Back pain and function 23 years after fusion for adolescent idiopathic scoliosis: a case-control study-part II.Spine (Phila Pa 1976). 2003 Sep 15; 28(18):E373-83.S
A consecutive series of patients with adolescent idiopathic scoliosis, treated between 1968 and 1977 before age 21 years with distraction and fusion using Harrington rods (surgically treated: n = 156; 145 females and 11 males) were followed-up at least 20 years after completion of the treatment.
To determine the long-term outcome in terms of back pain and function in patients surgically treated for adolescent idiopathic scoliosis.
SUMMARY OF BACKGROUND DATA
Few reports on long-term outcome of back pain and function have previously been presented for this group of patients. Results presented are not conclusive regarding effects on back pain and its correlation to a fusion extending into the lower lumbar spine.
MATERIALS AND METHODS
One hundred forty-two (91%) of the patients were reexamined as part of an unbiased personal follow-up. This included a clinical examination and evaluation of curve size (Cobb method) and degenerative findings in full standing frontal and lateral radiographs. Validated questionnaires in terms of general and disease-specific quality of life aspects as well as present back and pain symptoms were used. One hundred thirty-nine had complete follow-up.

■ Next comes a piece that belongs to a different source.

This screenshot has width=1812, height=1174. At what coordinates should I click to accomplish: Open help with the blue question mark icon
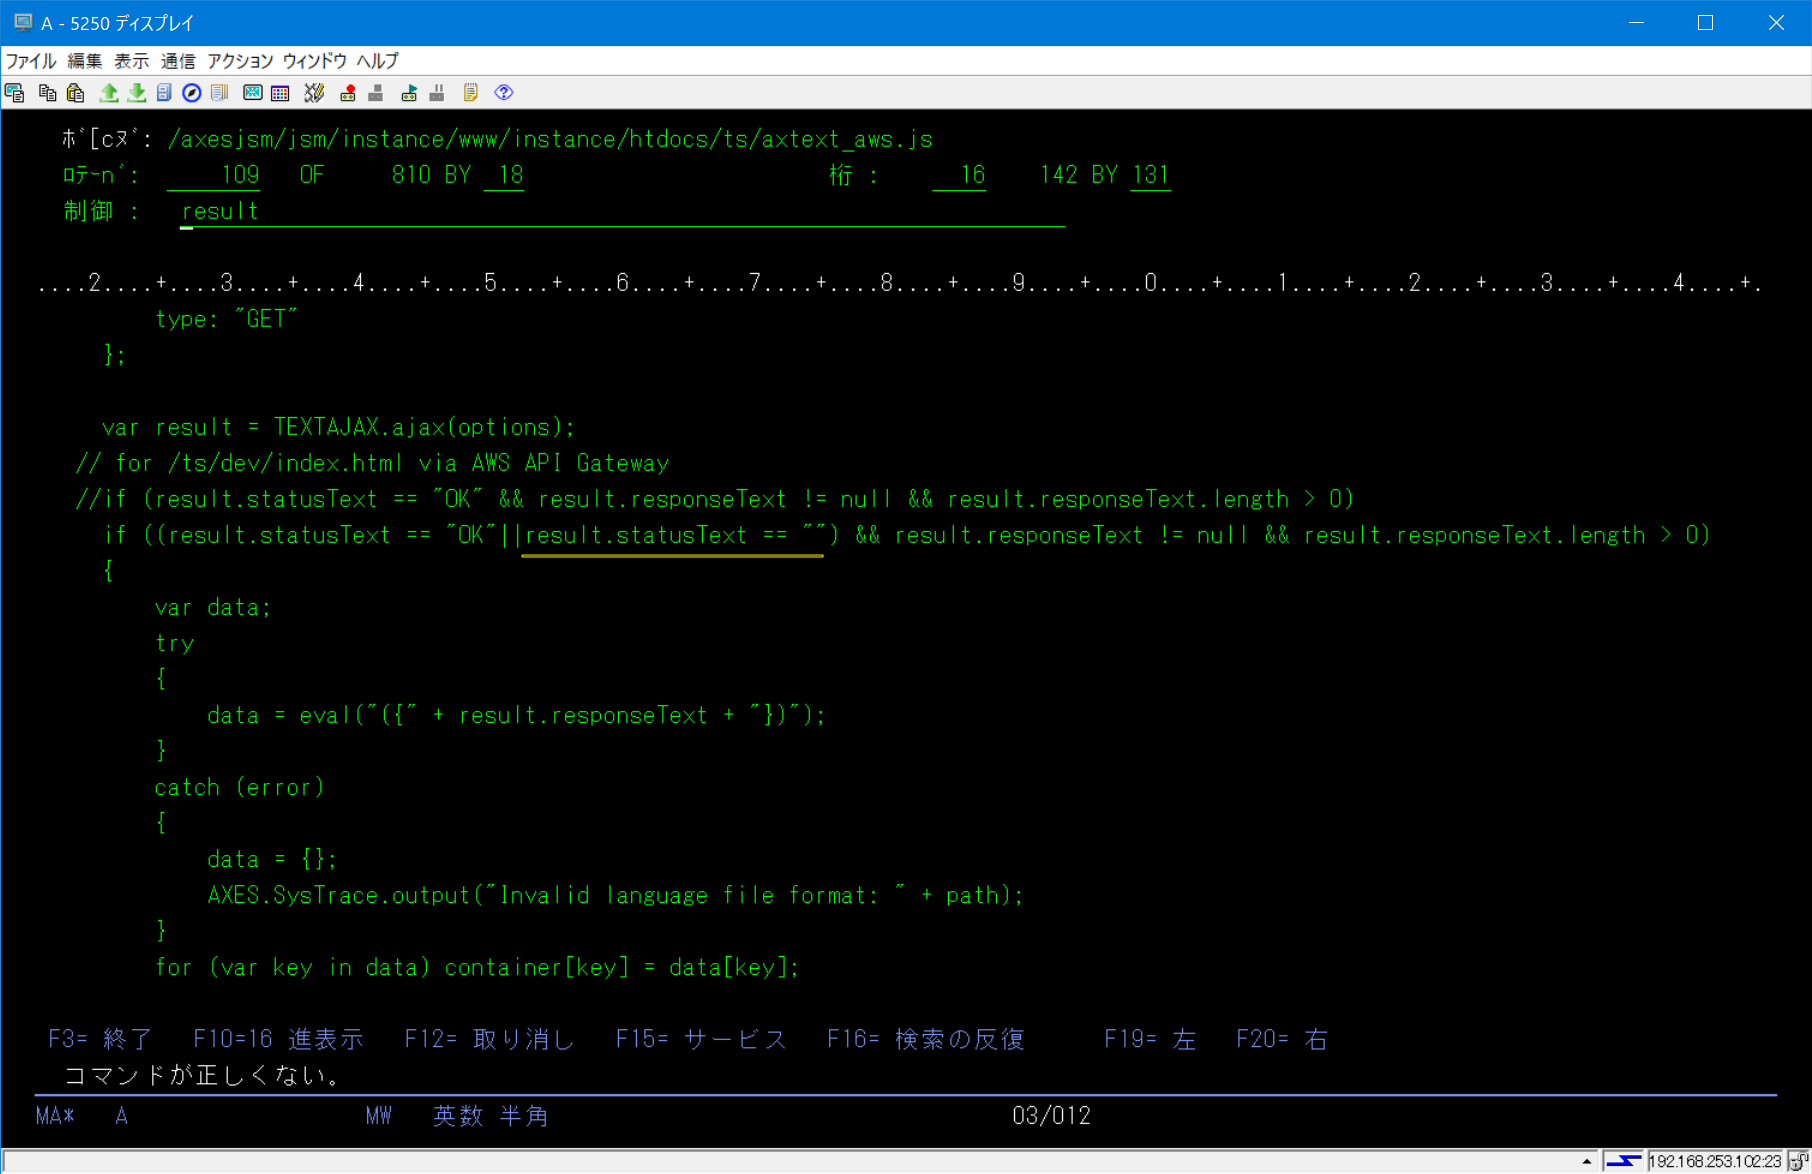(504, 93)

An age- and sex-matched control group of 100 individuals was randomly selected and subjected to the same examinations.
The deterioration of the curves was 3.5 degrees for all curves and eight (5.1%) of the patients treated with fusion had undergone some additional curve-related surgical procedure. The patients had significantly more degenerative disc changes than the controls. Lumbar pain, although mild (2.4 on visual analogue scale), was significantly more frequent among the patients than the controls (65 vs. 47%, P = 0.0079). Only 25% of the patients admitted daily pain, and analgesics were sparsely used. No major differences of back function and general health-related quality of life were noted between the patients or the controls. Except for having been on sick-leave ever because of the back (45% vs. 19%, P = 0.0040) no differences could be seen in sociodemographic variables between the groups. Furthermore, no differences could be found between patients fused to L3 or higher (n = 102) versus L4 or lower (n = 37). No correlation could be found between pain and its localization and various variables on the scoliotic curve, body mass index, or smoking. Persisting discomfort and/or sensory loss were noted significantly more often among the patients who had the autologous bone harvesting performed through a separate incision over the iliac crest (24.3%) than among those in whom this was performed through an elongated midline incision (4.6%, P = 0.0015).
Minimal pain and no dysfunction occurred (mean) 23 years after fusion for adolescent idiopathic scoliosis compared with normal straight controls. Significantly more pain in the scar region occurred when bone graft from an incision over the posterior iliac crest was used for harvesting bone to the fusion compared with an incision performed as an elongation of the midline incision used for the scoliosis surgery.